Start of Entries provided
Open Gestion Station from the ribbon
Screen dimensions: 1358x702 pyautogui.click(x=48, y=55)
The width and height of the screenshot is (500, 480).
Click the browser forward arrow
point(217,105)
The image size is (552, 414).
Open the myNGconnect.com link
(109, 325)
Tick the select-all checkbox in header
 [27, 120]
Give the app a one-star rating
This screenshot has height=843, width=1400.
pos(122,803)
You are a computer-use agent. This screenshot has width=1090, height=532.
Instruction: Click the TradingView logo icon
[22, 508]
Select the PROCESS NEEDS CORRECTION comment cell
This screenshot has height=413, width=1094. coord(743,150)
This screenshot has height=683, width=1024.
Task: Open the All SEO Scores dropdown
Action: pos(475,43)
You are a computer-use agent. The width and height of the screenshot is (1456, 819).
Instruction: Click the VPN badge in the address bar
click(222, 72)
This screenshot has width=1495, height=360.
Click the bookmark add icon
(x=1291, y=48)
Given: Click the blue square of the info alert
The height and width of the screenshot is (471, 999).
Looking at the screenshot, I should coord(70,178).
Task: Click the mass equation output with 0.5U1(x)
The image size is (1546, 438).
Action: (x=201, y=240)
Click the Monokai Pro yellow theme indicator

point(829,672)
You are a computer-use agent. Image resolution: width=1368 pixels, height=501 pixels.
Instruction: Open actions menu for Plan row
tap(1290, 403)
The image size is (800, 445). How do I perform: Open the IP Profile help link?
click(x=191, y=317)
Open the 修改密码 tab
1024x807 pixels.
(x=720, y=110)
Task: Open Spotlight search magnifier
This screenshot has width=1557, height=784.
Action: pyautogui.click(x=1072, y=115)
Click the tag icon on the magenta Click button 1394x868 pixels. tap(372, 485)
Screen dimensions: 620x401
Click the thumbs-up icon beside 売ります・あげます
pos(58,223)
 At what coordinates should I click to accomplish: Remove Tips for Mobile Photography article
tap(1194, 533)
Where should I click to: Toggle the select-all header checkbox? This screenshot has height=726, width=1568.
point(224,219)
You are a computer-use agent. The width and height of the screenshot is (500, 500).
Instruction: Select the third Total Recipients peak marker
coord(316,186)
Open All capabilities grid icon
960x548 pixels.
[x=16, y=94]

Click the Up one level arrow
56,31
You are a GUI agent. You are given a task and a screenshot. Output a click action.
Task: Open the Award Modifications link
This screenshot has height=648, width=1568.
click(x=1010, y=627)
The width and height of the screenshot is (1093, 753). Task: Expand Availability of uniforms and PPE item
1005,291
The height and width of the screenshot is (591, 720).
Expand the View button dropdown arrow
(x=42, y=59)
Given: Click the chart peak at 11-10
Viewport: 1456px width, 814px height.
End of Entries provided
**What you should do:** Copy these items exactly as they appear, every line from start to finish.

**Response to the exercise:**
Open Gestion Station from the ribbon
Screen dimensions: 1358x702 pyautogui.click(x=48, y=55)
The width and height of the screenshot is (500, 480).
Click the browser forward arrow
point(217,105)
The image size is (552, 414).
Open the myNGconnect.com link
(109, 325)
Tick the select-all checkbox in header
 [27, 120]
Give the app a one-star rating
This screenshot has height=843, width=1400.
pos(122,803)
You are a computer-use agent. This screenshot has width=1090, height=532.
Instruction: Click the TradingView logo icon
[22, 508]
Select the PROCESS NEEDS CORRECTION comment cell
This screenshot has height=413, width=1094. coord(743,150)
This screenshot has height=683, width=1024.
Task: Open the All SEO Scores dropdown
Action: pos(475,43)
You are a computer-use agent. The width and height of the screenshot is (1456, 819).
Instruction: Click the VPN badge in the address bar
click(222, 72)
This screenshot has width=1495, height=360.
Click the bookmark add icon
(x=1291, y=48)
Given: Click the blue square of the info alert
The height and width of the screenshot is (471, 999).
Looking at the screenshot, I should coord(70,178).
Task: Click the mass equation output with 0.5U1(x)
The image size is (1546, 438).
Action: (x=201, y=240)
Click the Monokai Pro yellow theme indicator

point(829,672)
You are a computer-use agent. Image resolution: width=1368 pixels, height=501 pixels.
Instruction: Open actions menu for Plan row
tap(1290, 403)
The image size is (800, 445). How do I perform: Open the IP Profile help link?
click(x=191, y=317)
Open the 修改密码 tab
1024x807 pixels.
(x=720, y=110)
Task: Open Spotlight search magnifier
This screenshot has width=1557, height=784.
Action: pyautogui.click(x=1072, y=115)
Click the tag icon on the magenta Click button 1394x868 pixels. tap(372, 485)
Screen dimensions: 620x401
Click the thumbs-up icon beside 売ります・あげます
pos(58,223)
 At what coordinates should I click to accomplish: Remove Tips for Mobile Photography article
tap(1194, 533)
Where should I click to: Toggle the select-all header checkbox? This screenshot has height=726, width=1568.
point(224,219)
You are a computer-use agent. The width and height of the screenshot is (500, 500).
Instruction: Select the third Total Recipients peak marker
coord(316,186)
Open All capabilities grid icon
960x548 pixels.
[x=16, y=94]

Click the Up one level arrow
56,31
You are a GUI agent. You are given a task and a screenshot. Output a click action.
Task: Open the Award Modifications link
This screenshot has height=648, width=1568.
click(x=1010, y=627)
The width and height of the screenshot is (1093, 753). Task: Expand Availability of uniforms and PPE item
1005,291
The height and width of the screenshot is (591, 720).
Expand the View button dropdown arrow
(x=42, y=59)
Given: Click the chart peak at 11-10
Viewport: 1456px width, 814px height.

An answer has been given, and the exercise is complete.